----- DATA PROVIDED

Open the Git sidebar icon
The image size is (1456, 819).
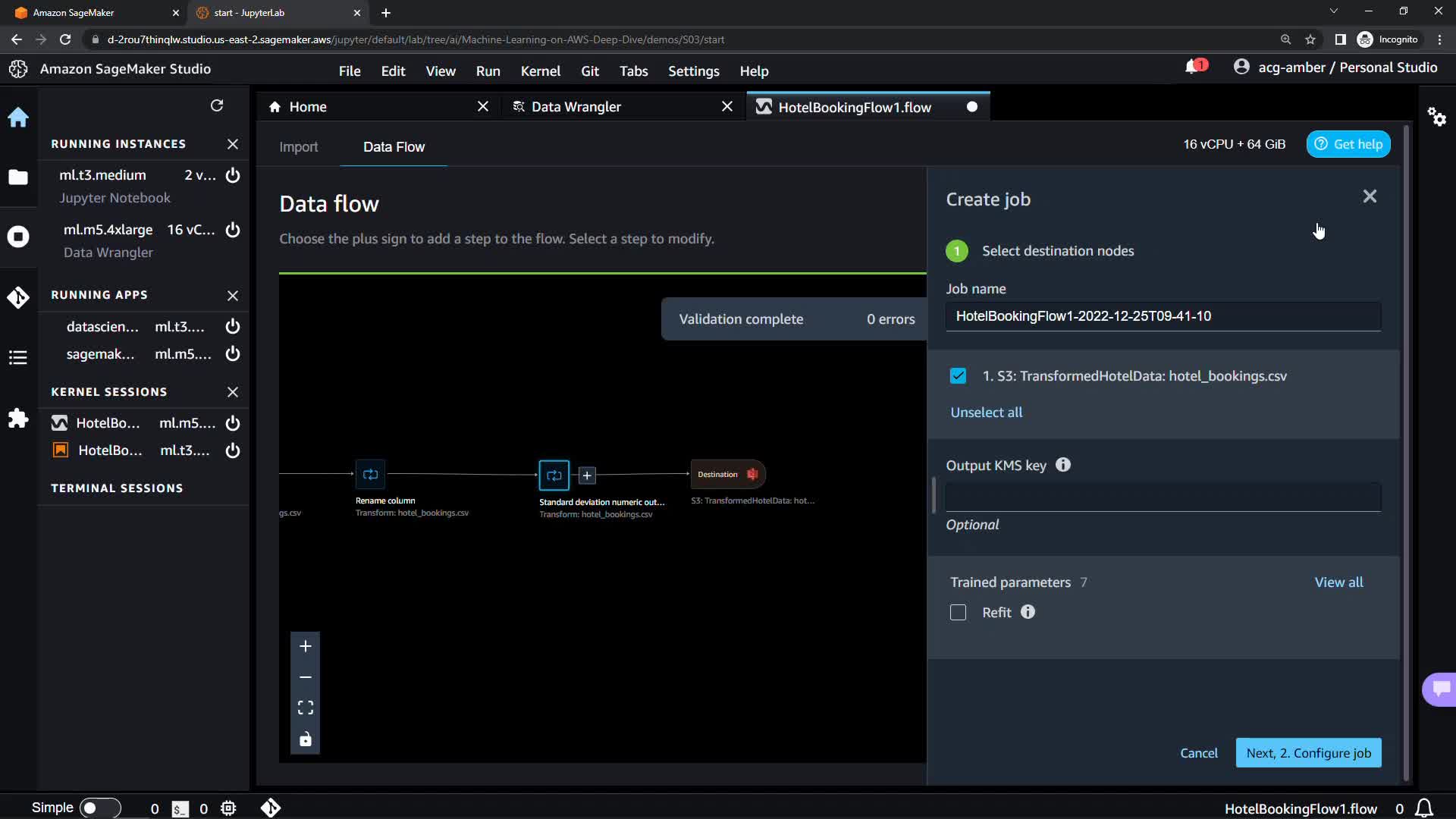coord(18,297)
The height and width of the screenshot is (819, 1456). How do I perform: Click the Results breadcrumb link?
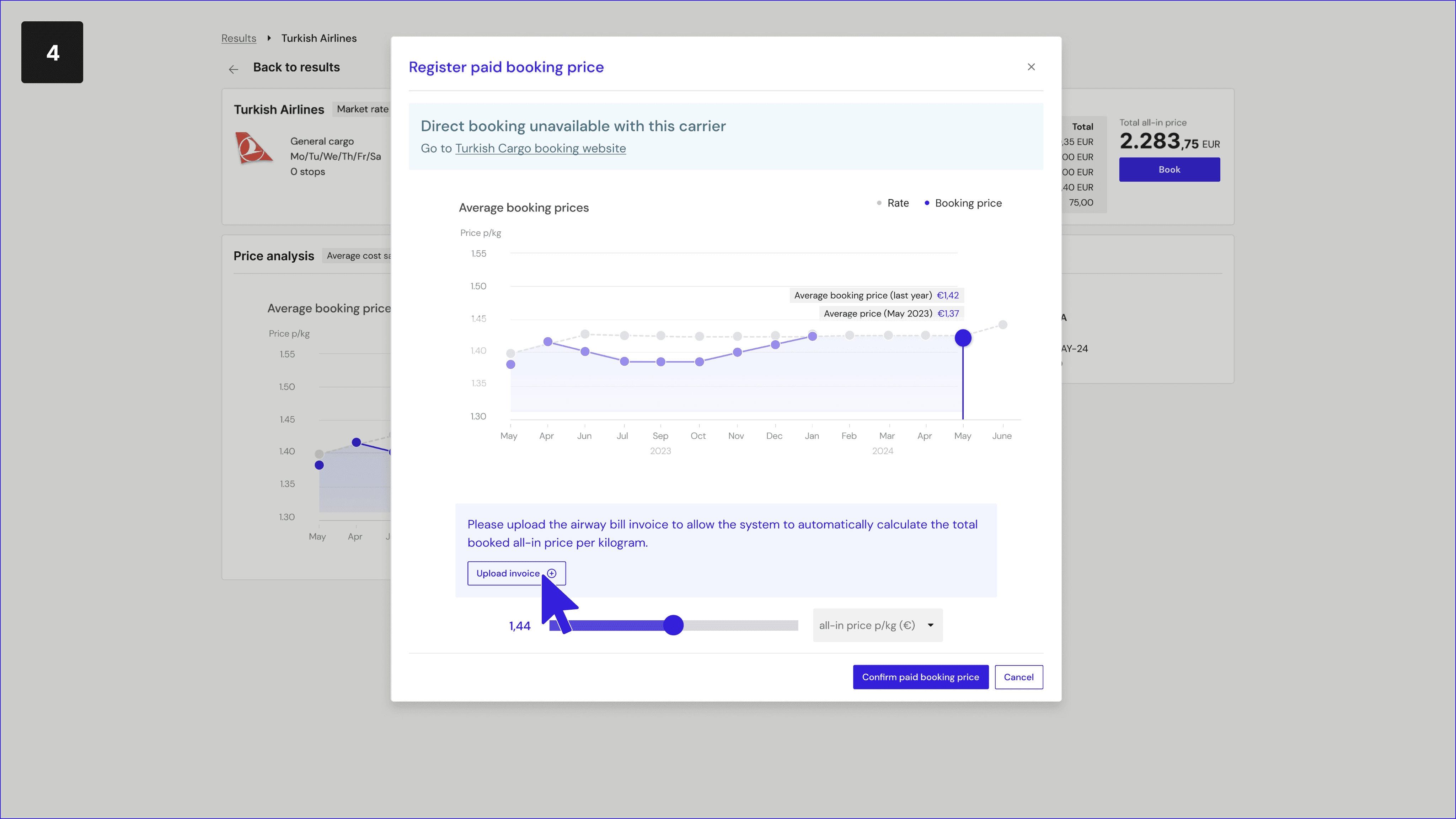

----------
----- DATA PROVIDED

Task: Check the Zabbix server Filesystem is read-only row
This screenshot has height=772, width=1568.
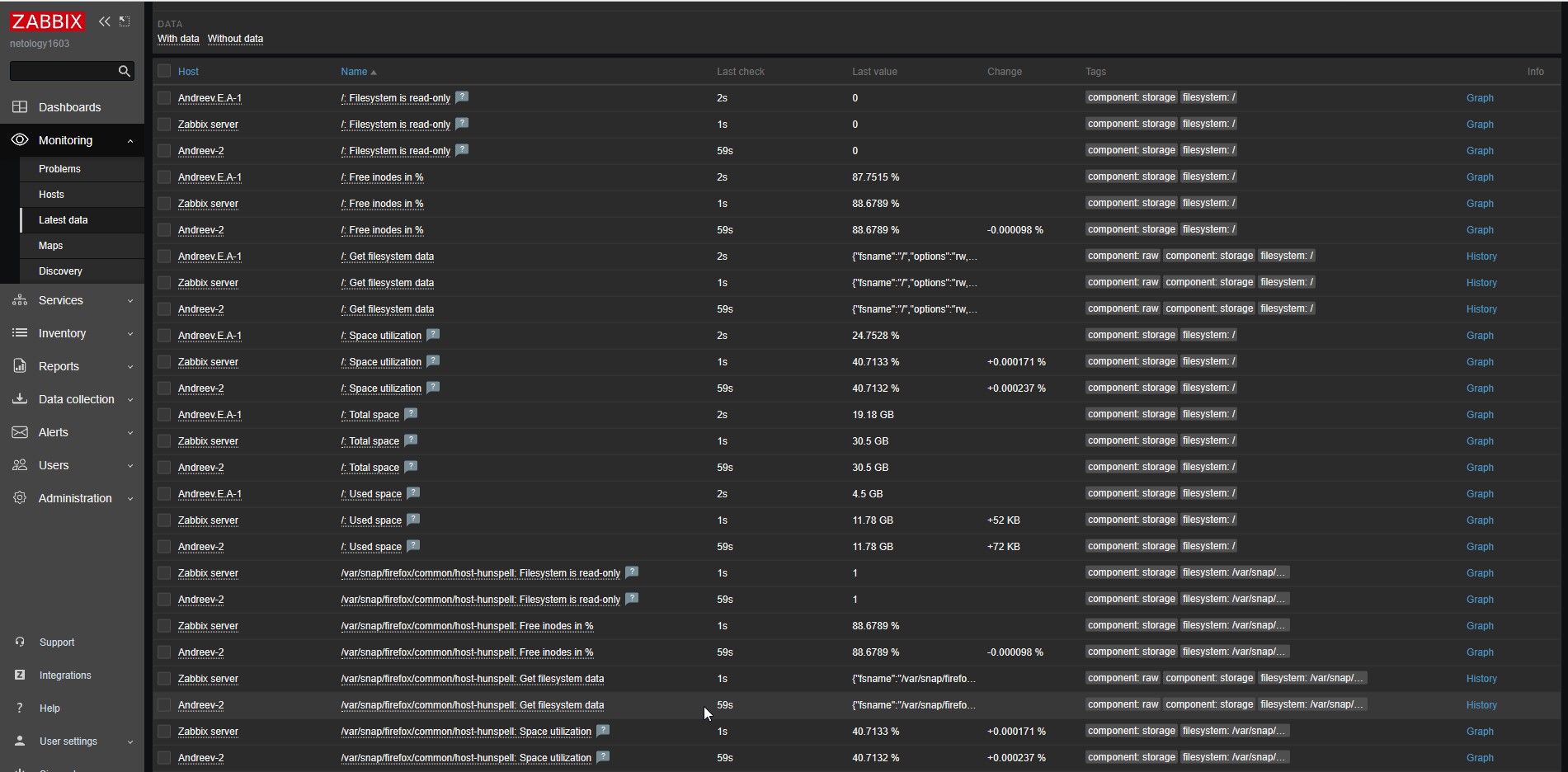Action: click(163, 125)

----------
----- DATA PROVIDED

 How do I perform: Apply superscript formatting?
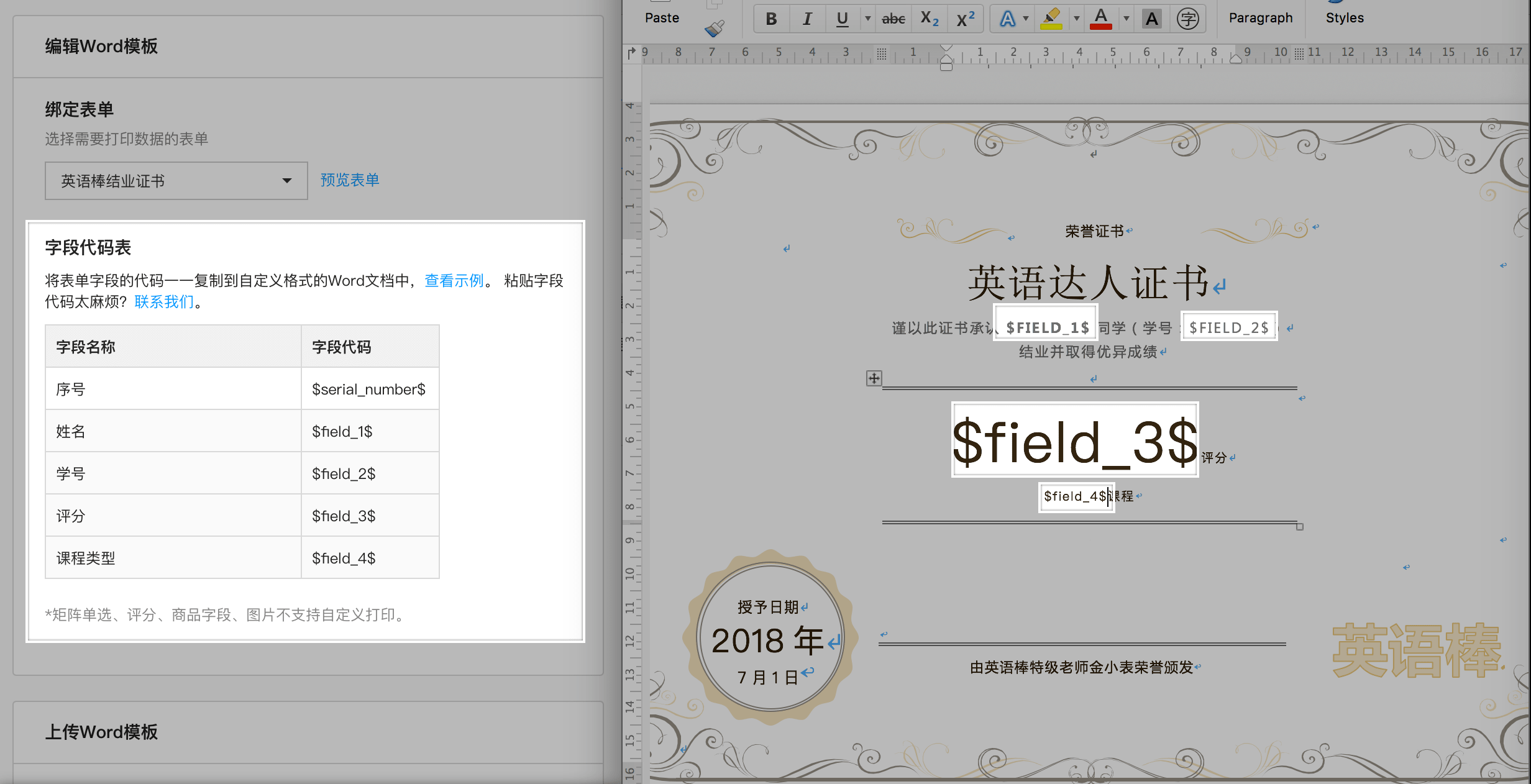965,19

----------

__TASK DESCRIPTION__: What's needed is an exact copy of the records above from the line containing "Open the Git sidebar icon" down to the line containing "The height and", both included, without any pictures.

__TASK RESPONSE__:
Open the Git sidebar icon
The image size is (1456, 819).
coord(18,297)
The height and width of the screenshot is (819, 1456). How do I perform: Click the Results breadcrumb link?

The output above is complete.